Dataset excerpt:

--------------------------------------------------

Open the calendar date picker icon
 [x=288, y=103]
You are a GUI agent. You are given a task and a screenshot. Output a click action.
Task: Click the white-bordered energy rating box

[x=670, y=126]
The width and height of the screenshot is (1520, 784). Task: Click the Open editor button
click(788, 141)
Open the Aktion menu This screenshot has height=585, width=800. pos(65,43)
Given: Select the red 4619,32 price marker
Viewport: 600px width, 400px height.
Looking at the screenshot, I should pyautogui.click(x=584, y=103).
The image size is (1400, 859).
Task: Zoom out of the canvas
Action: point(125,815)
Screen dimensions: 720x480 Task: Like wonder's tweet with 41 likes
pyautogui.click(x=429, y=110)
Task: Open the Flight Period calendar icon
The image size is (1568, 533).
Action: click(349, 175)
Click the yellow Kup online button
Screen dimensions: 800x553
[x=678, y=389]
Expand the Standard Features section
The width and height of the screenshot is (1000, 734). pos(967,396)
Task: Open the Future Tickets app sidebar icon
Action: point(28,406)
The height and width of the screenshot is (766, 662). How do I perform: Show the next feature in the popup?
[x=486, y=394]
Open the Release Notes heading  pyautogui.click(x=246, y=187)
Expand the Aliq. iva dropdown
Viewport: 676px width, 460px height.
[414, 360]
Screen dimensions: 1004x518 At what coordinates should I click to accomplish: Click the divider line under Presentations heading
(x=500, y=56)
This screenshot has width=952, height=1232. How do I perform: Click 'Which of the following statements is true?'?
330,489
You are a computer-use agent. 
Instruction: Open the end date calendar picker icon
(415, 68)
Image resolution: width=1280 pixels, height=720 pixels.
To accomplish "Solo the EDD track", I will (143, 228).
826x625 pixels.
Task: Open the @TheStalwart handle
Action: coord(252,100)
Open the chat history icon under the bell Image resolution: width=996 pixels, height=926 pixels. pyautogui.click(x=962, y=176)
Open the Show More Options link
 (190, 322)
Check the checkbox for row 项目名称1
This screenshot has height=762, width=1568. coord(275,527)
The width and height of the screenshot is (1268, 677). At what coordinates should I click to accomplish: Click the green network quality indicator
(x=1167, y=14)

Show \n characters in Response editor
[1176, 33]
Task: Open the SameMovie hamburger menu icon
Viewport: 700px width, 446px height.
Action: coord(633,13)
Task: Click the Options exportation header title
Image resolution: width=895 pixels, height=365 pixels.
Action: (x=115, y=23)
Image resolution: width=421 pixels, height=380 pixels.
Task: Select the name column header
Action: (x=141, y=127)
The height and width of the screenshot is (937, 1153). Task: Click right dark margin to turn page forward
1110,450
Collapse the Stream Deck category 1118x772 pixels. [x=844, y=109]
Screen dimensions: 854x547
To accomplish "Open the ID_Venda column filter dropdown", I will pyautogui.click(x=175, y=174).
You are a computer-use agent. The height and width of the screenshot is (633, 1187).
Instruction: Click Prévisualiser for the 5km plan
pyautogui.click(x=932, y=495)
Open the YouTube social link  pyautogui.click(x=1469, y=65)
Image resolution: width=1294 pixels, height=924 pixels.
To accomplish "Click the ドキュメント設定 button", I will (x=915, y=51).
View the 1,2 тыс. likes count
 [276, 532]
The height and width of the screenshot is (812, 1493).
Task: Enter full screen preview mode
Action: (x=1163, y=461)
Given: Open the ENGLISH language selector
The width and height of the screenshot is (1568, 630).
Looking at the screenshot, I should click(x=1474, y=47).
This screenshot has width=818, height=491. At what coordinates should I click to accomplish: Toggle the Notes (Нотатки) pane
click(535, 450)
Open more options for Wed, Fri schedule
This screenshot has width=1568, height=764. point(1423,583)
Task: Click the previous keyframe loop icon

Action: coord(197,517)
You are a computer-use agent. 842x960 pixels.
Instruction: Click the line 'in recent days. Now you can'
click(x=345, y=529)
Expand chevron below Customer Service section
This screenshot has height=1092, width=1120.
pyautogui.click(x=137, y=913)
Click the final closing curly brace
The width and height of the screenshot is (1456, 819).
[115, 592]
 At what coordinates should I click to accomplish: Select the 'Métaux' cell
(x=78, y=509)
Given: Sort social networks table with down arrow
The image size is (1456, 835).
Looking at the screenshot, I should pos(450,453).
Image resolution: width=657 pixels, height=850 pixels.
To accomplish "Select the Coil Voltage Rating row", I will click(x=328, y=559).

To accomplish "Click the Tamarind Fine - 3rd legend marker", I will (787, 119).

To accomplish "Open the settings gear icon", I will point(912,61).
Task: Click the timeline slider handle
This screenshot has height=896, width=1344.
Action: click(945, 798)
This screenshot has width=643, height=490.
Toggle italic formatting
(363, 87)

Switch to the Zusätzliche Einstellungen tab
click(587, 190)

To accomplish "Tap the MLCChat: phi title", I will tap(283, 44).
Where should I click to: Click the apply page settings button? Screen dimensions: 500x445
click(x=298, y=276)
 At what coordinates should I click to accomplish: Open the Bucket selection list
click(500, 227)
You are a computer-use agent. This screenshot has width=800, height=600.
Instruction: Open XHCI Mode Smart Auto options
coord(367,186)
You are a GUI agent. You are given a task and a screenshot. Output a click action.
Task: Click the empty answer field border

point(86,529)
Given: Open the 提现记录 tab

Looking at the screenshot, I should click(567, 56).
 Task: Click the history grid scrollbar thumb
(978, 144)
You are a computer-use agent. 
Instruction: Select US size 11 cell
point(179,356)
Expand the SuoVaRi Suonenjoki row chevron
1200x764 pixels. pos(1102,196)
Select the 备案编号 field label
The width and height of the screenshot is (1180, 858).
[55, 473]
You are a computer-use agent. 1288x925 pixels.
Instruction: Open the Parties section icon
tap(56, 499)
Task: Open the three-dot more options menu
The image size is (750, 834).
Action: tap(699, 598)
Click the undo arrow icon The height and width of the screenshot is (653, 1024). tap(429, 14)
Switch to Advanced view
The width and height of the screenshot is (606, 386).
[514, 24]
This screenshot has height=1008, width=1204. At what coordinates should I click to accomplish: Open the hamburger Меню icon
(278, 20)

--------------------------------------------------

- TASK REQUIREMENTS -
Rewrite the listing above, changing every instance of "computer-use agent" to "desktop automation assistant" and leaving everything else as it is.

- REPLY -
Open the calendar date picker icon
 [x=288, y=103]
You are a GUI agent. You are given a task and a screenshot. Output a click action.
Task: Click the white-bordered energy rating box

[x=670, y=126]
The width and height of the screenshot is (1520, 784). Task: Click the Open editor button
click(788, 141)
Open the Aktion menu This screenshot has height=585, width=800. pos(65,43)
Given: Select the red 4619,32 price marker
Viewport: 600px width, 400px height.
Looking at the screenshot, I should pyautogui.click(x=584, y=103).
The image size is (1400, 859).
Task: Zoom out of the canvas
Action: point(125,815)
Screen dimensions: 720x480 Task: Like wonder's tweet with 41 likes
pyautogui.click(x=429, y=110)
Task: Open the Flight Period calendar icon
The image size is (1568, 533).
Action: click(349, 175)
Click the yellow Kup online button
Screen dimensions: 800x553
[x=678, y=389]
Expand the Standard Features section
The width and height of the screenshot is (1000, 734). pos(967,396)
Task: Open the Future Tickets app sidebar icon
Action: point(28,406)
The height and width of the screenshot is (766, 662). How do I perform: Show the next feature in the popup?
[x=486, y=394]
Open the Release Notes heading  pyautogui.click(x=246, y=187)
Expand the Aliq. iva dropdown
Viewport: 676px width, 460px height.
[414, 360]
Screen dimensions: 1004x518 At what coordinates should I click to accomplish: Click the divider line under Presentations heading
(x=500, y=56)
This screenshot has width=952, height=1232. How do I perform: Click 'Which of the following statements is true?'?
330,489
You are a desktop automation assistant. 
Instruction: Open the end date calendar picker icon
(415, 68)
Image resolution: width=1280 pixels, height=720 pixels.
To accomplish "Solo the EDD track", I will (143, 228).
826x625 pixels.
Task: Open the @TheStalwart handle
Action: coord(252,100)
Open the chat history icon under the bell Image resolution: width=996 pixels, height=926 pixels. pyautogui.click(x=962, y=176)
Open the Show More Options link
 (190, 322)
Check the checkbox for row 项目名称1
This screenshot has height=762, width=1568. coord(275,527)
The width and height of the screenshot is (1268, 677). At what coordinates should I click to accomplish: Click the green network quality indicator
(x=1167, y=14)

Show \n characters in Response editor
[1176, 33]
Task: Open the SameMovie hamburger menu icon
Viewport: 700px width, 446px height.
Action: coord(633,13)
Task: Click the Options exportation header title
Image resolution: width=895 pixels, height=365 pixels.
Action: (x=115, y=23)
Image resolution: width=421 pixels, height=380 pixels.
Task: Select the name column header
Action: (x=141, y=127)
The height and width of the screenshot is (937, 1153). Task: Click right dark margin to turn page forward
1110,450
Collapse the Stream Deck category 1118x772 pixels. [x=844, y=109]
Screen dimensions: 854x547
To accomplish "Open the ID_Venda column filter dropdown", I will pyautogui.click(x=175, y=174).
You are a desktop automation assistant. The height and width of the screenshot is (633, 1187).
Instruction: Click Prévisualiser for the 5km plan
pyautogui.click(x=932, y=495)
Open the YouTube social link  pyautogui.click(x=1469, y=65)
Image resolution: width=1294 pixels, height=924 pixels.
To accomplish "Click the ドキュメント設定 button", I will (x=915, y=51).
View the 1,2 тыс. likes count
 [276, 532]
The height and width of the screenshot is (812, 1493).
Task: Enter full screen preview mode
Action: (x=1163, y=461)
Given: Open the ENGLISH language selector
The width and height of the screenshot is (1568, 630).
Looking at the screenshot, I should click(x=1474, y=47).
This screenshot has width=818, height=491. At what coordinates should I click to accomplish: Toggle the Notes (Нотатки) pane
click(535, 450)
Open more options for Wed, Fri schedule
This screenshot has width=1568, height=764. point(1423,583)
Task: Click the previous keyframe loop icon

Action: coord(197,517)
You are a desktop automation assistant. 842x960 pixels.
Instruction: Click the line 'in recent days. Now you can'
click(x=345, y=529)
Expand chevron below Customer Service section
This screenshot has height=1092, width=1120.
pyautogui.click(x=137, y=913)
Click the final closing curly brace
The width and height of the screenshot is (1456, 819).
[115, 592]
 At what coordinates should I click to accomplish: Select the 'Métaux' cell
(x=78, y=509)
Given: Sort social networks table with down arrow
The image size is (1456, 835).
Looking at the screenshot, I should pos(450,453).
Image resolution: width=657 pixels, height=850 pixels.
To accomplish "Select the Coil Voltage Rating row", I will click(x=328, y=559).

To accomplish "Click the Tamarind Fine - 3rd legend marker", I will (787, 119).

To accomplish "Open the settings gear icon", I will point(912,61).
Task: Click the timeline slider handle
This screenshot has height=896, width=1344.
Action: click(945, 798)
This screenshot has width=643, height=490.
Toggle italic formatting
(363, 87)

Switch to the Zusätzliche Einstellungen tab
click(587, 190)

To accomplish "Tap the MLCChat: phi title", I will tap(283, 44).
Where should I click to: Click the apply page settings button? Screen dimensions: 500x445
click(x=298, y=276)
 At what coordinates should I click to accomplish: Open the Bucket selection list
click(500, 227)
You are a desktop automation assistant. This screenshot has width=800, height=600.
Instruction: Open XHCI Mode Smart Auto options
coord(367,186)
You are a GUI agent. You are given a task and a screenshot. Output a click action.
Task: Click the empty answer field border

point(86,529)
Given: Open the 提现记录 tab

Looking at the screenshot, I should click(567, 56).
 Task: Click the history grid scrollbar thumb
(978, 144)
You are a desktop automation assistant. 
Instruction: Select US size 11 cell
point(179,356)
Expand the SuoVaRi Suonenjoki row chevron
1200x764 pixels. pos(1102,196)
Select the 备案编号 field label
The width and height of the screenshot is (1180, 858).
[55, 473]
You are a desktop automation assistant. 1288x925 pixels.
Instruction: Open the Parties section icon
tap(56, 499)
Task: Open the three-dot more options menu
The image size is (750, 834).
Action: tap(699, 598)
Click the undo arrow icon The height and width of the screenshot is (653, 1024). tap(429, 14)
Switch to Advanced view
The width and height of the screenshot is (606, 386).
[514, 24]
This screenshot has height=1008, width=1204. At what coordinates should I click to accomplish: Open the hamburger Меню icon
(278, 20)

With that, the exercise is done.